» **WHAT TO DO**:
Please give again, word for word, the line that contains "Screen dimensions: 947x482" and every line after it to the end of the data, with no other lines.

» **DATASET CONTENT**:
╭──

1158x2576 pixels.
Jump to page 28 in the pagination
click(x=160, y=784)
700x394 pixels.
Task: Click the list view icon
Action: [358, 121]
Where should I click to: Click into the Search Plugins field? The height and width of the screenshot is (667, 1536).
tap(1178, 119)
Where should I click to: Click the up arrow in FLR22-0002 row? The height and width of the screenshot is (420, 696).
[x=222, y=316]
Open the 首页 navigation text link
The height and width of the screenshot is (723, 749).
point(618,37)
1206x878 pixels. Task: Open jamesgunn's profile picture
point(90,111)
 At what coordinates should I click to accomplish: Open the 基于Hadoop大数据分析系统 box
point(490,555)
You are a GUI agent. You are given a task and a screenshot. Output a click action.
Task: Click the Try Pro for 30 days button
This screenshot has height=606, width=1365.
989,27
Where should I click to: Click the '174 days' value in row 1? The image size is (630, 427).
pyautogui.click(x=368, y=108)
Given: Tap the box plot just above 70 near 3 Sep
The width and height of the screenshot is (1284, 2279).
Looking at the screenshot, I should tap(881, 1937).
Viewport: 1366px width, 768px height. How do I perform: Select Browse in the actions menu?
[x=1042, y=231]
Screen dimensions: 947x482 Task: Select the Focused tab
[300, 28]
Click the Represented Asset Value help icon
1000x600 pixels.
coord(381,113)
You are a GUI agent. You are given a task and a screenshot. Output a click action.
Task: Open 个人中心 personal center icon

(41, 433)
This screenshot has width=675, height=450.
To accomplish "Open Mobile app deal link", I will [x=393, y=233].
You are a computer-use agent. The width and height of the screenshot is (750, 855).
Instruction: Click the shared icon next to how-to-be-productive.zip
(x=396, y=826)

╰──

» **OUTPUT FOR THIS TASK**:
Screen dimensions: 947x482 Task: Select the Focused tab
[300, 28]
Click the Represented Asset Value help icon
1000x600 pixels.
coord(381,113)
You are a GUI agent. You are given a task and a screenshot. Output a click action.
Task: Open 个人中心 personal center icon

(41, 433)
This screenshot has width=675, height=450.
To accomplish "Open Mobile app deal link", I will [x=393, y=233].
You are a computer-use agent. The width and height of the screenshot is (750, 855).
Instruction: Click the shared icon next to how-to-be-productive.zip
(x=396, y=826)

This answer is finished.